# TASK INPUTS:
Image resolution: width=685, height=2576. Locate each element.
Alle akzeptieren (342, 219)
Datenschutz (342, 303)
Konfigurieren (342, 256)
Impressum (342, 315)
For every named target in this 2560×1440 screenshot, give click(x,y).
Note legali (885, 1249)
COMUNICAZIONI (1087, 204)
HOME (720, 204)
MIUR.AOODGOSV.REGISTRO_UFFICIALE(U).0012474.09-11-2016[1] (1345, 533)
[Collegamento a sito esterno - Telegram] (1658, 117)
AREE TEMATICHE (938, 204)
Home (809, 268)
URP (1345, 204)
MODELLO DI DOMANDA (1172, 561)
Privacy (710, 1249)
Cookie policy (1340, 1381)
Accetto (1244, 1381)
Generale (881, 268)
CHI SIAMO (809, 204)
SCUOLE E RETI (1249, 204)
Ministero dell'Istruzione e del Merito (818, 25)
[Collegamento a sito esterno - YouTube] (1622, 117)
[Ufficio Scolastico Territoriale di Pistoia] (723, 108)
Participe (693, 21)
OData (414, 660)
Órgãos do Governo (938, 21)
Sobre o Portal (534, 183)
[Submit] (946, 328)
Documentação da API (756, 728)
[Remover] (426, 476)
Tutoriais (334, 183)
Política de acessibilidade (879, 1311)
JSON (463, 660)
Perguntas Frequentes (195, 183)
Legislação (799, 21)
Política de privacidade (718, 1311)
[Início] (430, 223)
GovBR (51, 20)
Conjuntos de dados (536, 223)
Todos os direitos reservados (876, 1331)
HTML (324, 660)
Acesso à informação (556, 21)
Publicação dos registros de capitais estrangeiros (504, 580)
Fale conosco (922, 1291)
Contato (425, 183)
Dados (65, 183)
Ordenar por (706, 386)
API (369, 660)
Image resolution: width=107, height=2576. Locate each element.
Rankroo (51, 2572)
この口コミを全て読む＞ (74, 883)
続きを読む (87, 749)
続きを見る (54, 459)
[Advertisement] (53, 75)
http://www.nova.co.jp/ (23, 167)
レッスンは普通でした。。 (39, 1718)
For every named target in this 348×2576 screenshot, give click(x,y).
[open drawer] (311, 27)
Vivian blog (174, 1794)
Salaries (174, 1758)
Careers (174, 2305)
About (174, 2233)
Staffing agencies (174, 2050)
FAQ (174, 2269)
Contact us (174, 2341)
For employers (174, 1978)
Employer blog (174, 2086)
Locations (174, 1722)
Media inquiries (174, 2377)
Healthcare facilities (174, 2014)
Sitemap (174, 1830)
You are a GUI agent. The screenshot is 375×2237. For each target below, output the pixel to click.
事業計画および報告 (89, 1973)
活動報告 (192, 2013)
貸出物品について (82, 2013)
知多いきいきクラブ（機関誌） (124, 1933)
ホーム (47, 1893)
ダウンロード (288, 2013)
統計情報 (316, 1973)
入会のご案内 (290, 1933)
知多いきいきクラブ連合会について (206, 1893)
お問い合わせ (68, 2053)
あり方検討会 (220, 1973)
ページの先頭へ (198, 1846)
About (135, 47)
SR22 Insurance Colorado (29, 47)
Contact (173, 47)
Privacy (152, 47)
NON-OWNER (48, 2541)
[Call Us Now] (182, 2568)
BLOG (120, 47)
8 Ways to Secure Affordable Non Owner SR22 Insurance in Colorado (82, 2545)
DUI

# THE PROBLEM:
Wherever the string "this" occurs in the records, copy the line it is in.

# SOLVED EXERCISE:
For every named target in this 2560×1440 screenshot, give click(x,y).
For every named target in this 348×2576 screenshot, give click(x,y).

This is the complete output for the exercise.